* [EXERCISE TASK A]: Write out the lines of the listing from the line with "The height and width of the screenshot is (746, 1280)." up to and including the line with "coord(1538,61)", keeping each one unchanged.

* [EXTRACT]:

'''

Elmarie de la Rey, the acting adjudicator, received a complaint from the former spouse of a pension fund member who was unhappy about the amount she was paid out in 2009 from her ex-spouse’s fund in terms of a divorce order.

L Farrell divorced her husband, DA Farrell, in March 2003. Her husband had been a member of the Cape Municipal Pension Fund for 21 years, and the divorce order made provision for her to be paid 50 percent of his interest in the fund.

Mrs Farrell was unhappy that she was paid out only R85 947.

She complained about the sum in the pension fund and the tax deduction for an early withdrawal.

Mrs Farrell complained that her former spouse was still paying off the home loan.

De la Rey found that the fund’s records with its administrator, Alexander Forbes Financial Services, reflected that Mr Farrell’s interest in the fund was R241 891, and De la Rey said that she had no reason to doubt these records.

The amount outstanding on the home loan was R71 796, and a notional deduction of this amount was made before the remaining pension interest was split. De la Rey found that the fund was, in terms of the Pension Funds Act, entitled notionally to deduct this amount before it split the pension interest in terms of the divorce order.

The fund does not actually deduct and pay over the money to settle the loan. The outstanding amount is used to compute the pension interest available to split on divorce, the adjudicator pointed out in her ruling.

If Mr Farrell had left his employment on the day on which his pension interest was paid out, the amount outstanding on the loan would have been deducted before his pension interest was paid to him, she says.

On the issue of the tax paid, the adjudicator found that the tax had been determined correctly as R20 601 and paid by Mr Farrell – as was provided for in law at the time the pension interest was paid out. Therefore, the tax had no effect on Mrs Farrell’s payout. De la Rey dismissed the complaint.

If you are awarded a portion of your former spouse’s pension interest as part of a divorce settlement, you should be aware that any outstanding amount on a home loan will reduce the pension interest and hence your portion of it, and you should adjust the amount awarded in terms of your divorce agreement accordingly.

In more recent divorces in which the pension interest is split, the non-member former spouse is responsible for paying any tax on the payout.

Amendments to the Income Tax that took effect in March 2009 make the non-member former spouse responsible for paying the tax on the pension interest that is paid out where the divorce order is granted after the clean-break principle for a pension interest was introduced in September 2007 and the split in a pension interest takes place after March 1, 2009.

The non-member former spouse will not have to pay tax if he or she transfers the benefit to another retirement fund, such as a retirement annuity fund.

ENSURE YOUR DEDUCTIONS ARE MADE

Retirement fund members who receive a home loan from their fund are responsible for ensuring that their repayments are deducted from their salaries, a recent ruling by the Acting Pension Funds Adjudicator shows.

Elmarie de la Rey, the acting adjudicator, dismissed a complaint brought by a member against his fund, its administrator and his employer because, he said, they failed to ensure that his home loan repayments were deducted from his salary.

'''

* [EXCERPTED DATA]:
'''

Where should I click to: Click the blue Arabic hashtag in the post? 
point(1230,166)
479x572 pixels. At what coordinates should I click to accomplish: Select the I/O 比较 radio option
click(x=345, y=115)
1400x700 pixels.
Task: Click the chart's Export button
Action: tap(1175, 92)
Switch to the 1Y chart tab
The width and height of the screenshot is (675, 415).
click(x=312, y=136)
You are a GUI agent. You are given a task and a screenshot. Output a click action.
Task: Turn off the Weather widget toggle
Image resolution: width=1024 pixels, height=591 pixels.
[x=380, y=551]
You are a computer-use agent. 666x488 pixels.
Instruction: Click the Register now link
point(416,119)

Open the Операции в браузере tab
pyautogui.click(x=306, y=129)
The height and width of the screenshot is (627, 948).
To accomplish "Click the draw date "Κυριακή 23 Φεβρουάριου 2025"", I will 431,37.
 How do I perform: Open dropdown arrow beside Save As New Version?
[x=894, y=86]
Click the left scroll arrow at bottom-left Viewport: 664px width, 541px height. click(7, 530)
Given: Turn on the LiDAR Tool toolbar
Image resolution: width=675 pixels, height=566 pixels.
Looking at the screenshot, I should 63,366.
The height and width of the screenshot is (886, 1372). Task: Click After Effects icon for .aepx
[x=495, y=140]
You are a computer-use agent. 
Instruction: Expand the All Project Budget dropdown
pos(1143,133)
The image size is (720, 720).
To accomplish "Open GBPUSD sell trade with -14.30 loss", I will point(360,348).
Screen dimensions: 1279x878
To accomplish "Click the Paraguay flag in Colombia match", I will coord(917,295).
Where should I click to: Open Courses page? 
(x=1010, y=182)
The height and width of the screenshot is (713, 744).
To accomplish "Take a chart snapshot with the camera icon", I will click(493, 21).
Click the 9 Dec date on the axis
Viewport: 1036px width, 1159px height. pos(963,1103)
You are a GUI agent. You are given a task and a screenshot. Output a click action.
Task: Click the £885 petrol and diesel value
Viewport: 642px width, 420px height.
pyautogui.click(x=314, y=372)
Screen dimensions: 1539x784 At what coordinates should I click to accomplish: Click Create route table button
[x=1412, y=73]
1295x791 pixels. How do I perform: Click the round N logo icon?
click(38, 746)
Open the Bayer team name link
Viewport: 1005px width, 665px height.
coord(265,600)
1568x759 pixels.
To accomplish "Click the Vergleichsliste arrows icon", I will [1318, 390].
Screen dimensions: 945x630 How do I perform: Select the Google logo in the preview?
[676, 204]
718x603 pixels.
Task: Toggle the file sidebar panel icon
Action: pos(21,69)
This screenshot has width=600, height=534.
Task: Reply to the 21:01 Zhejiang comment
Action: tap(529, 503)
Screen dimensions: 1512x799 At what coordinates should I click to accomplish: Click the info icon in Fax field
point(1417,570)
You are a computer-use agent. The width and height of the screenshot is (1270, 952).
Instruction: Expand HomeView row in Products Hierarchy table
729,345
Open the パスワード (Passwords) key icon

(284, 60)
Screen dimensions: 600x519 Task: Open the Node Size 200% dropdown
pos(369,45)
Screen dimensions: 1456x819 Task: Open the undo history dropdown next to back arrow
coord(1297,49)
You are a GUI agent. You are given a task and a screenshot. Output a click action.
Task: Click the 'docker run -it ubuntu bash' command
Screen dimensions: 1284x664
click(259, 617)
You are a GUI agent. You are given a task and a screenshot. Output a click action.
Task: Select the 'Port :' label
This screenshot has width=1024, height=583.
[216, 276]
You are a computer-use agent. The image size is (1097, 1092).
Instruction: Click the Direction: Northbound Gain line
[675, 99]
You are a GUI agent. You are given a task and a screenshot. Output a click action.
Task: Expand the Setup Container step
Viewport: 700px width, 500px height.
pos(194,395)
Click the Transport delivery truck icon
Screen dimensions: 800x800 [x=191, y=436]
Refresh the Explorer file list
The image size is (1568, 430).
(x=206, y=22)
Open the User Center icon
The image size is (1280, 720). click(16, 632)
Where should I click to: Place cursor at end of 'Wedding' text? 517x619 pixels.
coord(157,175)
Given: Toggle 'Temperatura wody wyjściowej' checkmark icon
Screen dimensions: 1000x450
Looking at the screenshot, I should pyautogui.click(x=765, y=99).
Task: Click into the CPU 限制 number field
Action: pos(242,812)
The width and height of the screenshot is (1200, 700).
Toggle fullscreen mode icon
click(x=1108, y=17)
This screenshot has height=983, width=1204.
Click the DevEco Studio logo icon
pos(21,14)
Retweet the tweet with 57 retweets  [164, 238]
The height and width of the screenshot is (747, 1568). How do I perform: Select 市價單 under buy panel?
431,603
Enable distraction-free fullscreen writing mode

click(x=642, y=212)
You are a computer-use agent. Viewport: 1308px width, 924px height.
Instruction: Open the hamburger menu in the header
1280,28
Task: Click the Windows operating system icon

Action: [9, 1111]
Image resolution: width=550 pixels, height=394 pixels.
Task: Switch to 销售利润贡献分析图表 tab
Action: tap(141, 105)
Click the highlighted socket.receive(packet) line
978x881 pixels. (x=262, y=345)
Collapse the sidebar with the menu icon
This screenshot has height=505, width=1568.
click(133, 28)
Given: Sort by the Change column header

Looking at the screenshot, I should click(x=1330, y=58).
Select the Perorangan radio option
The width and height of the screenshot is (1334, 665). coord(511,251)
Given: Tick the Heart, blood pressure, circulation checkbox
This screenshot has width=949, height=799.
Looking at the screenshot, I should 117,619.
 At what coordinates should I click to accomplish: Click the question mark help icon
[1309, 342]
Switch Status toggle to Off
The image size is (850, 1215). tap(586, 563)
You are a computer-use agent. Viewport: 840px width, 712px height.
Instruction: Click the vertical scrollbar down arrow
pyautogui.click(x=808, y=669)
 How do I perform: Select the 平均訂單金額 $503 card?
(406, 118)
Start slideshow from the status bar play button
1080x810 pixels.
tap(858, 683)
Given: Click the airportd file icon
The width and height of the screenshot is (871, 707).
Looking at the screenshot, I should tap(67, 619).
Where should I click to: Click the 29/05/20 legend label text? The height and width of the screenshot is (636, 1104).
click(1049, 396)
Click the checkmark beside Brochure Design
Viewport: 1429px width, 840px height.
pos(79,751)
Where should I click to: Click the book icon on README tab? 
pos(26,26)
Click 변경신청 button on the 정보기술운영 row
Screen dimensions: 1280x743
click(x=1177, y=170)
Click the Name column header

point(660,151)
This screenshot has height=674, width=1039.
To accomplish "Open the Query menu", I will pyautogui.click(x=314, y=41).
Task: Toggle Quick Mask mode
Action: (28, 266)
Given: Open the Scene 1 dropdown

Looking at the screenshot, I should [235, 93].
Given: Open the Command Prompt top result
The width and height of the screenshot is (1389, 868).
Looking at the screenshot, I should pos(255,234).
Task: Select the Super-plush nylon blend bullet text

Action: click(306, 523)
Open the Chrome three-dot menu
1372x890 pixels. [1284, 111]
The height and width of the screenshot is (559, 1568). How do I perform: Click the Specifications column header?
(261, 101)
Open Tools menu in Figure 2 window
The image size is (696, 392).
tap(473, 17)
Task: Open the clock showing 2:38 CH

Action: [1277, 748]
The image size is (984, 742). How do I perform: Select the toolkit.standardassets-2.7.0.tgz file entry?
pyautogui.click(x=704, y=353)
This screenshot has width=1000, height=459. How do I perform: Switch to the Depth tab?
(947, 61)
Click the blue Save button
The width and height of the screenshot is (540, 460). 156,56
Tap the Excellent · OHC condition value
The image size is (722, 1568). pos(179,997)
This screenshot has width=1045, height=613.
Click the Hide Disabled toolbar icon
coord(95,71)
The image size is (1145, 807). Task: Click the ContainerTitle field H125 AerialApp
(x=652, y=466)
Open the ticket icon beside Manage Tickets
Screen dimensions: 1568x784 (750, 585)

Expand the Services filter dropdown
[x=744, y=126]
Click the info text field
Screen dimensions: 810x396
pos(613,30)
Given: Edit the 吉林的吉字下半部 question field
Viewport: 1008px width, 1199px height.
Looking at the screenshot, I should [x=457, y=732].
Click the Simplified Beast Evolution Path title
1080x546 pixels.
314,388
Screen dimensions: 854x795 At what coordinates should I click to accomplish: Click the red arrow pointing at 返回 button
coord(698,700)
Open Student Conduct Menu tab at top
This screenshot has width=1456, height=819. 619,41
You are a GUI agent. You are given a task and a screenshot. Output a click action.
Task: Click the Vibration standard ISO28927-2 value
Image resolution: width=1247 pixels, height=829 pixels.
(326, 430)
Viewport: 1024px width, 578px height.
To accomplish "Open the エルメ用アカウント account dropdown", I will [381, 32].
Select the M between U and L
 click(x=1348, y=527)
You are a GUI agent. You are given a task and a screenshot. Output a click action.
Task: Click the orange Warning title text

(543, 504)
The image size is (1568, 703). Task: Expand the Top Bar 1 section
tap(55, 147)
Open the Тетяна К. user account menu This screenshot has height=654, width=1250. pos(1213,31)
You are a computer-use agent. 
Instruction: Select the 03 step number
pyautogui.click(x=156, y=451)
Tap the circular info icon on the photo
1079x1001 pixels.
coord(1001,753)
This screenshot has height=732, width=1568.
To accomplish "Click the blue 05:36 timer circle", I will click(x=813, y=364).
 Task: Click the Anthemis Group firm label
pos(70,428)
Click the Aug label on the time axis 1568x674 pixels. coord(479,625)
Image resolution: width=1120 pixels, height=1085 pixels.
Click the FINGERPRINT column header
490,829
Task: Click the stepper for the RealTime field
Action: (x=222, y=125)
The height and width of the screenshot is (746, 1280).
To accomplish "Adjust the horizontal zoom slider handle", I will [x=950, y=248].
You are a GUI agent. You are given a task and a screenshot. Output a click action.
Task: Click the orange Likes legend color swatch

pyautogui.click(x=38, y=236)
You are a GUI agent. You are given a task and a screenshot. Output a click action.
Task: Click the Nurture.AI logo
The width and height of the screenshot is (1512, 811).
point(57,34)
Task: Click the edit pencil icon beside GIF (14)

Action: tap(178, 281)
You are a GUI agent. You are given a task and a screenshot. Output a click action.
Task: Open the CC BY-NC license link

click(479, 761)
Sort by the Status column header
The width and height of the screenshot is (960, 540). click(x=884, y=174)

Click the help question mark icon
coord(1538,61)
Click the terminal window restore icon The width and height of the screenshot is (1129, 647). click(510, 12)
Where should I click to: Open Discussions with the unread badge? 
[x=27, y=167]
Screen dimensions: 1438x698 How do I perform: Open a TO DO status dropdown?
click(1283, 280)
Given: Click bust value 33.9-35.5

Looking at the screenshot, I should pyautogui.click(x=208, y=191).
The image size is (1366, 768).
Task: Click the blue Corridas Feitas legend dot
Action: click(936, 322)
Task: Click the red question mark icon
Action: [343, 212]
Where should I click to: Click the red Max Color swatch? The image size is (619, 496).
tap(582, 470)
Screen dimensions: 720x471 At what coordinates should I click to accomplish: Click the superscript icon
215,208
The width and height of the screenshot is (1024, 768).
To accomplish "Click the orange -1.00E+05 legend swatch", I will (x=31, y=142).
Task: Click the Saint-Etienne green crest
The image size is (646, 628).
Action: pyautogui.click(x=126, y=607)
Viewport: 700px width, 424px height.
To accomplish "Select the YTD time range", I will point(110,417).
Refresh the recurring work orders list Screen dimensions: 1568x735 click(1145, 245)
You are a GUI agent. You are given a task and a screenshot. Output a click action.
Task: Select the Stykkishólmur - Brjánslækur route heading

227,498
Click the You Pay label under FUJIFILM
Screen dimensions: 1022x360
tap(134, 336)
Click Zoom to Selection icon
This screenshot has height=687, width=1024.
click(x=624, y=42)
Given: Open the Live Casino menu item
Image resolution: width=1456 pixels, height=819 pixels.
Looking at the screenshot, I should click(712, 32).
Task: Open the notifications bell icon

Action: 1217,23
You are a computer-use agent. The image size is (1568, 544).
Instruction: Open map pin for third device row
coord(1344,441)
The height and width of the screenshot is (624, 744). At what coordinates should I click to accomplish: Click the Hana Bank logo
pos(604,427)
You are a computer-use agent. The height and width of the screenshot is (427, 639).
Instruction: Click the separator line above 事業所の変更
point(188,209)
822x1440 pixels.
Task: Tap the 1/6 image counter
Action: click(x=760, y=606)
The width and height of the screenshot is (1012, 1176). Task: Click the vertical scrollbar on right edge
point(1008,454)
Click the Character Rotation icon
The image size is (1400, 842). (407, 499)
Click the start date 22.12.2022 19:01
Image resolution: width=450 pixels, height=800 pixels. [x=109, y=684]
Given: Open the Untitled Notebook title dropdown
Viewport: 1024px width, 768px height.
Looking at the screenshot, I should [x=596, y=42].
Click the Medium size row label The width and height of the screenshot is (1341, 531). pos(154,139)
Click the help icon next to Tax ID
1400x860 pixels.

'''

* [EXERCISE TASK B]: Reproduce the passage of the pension divorce ruling article from "On the issue" up to and including "divorce agreement accordingly.", renaming "home loan" as "mortgage bond" wherever it occurs.

* [TASK OUTPUT A]:
The height and width of the screenshot is (746, 1280).
To accomplish "Adjust the horizontal zoom slider handle", I will [x=950, y=248].
You are a GUI agent. You are given a task and a screenshot. Output a click action.
Task: Click the orange Likes legend color swatch

pyautogui.click(x=38, y=236)
You are a GUI agent. You are given a task and a screenshot. Output a click action.
Task: Click the Nurture.AI logo
The width and height of the screenshot is (1512, 811).
point(57,34)
Task: Click the edit pencil icon beside GIF (14)

Action: tap(178, 281)
You are a GUI agent. You are given a task and a screenshot. Output a click action.
Task: Open the CC BY-NC license link

click(479, 761)
Sort by the Status column header
The width and height of the screenshot is (960, 540). click(x=884, y=174)

Click the help question mark icon
coord(1538,61)

* [TASK OUTPUT B]:
On the issue of the tax paid, the adjudicator found that the tax had been determined correctly as R20 601 and paid by Mr Farrell – as was provided for in law at the time the pension interest was paid out. Therefore, the tax had no effect on Mrs Farrell’s payout. De la Rey dismissed the complaint.

If you are awarded a portion of your former spouse’s pension interest as part of a divorce settlement, you should be aware that any outstanding amount on a mortgage bond will reduce the pension interest and hence your portion of it, and you should adjust the amount awarded in terms of your divorce agreement accordingly.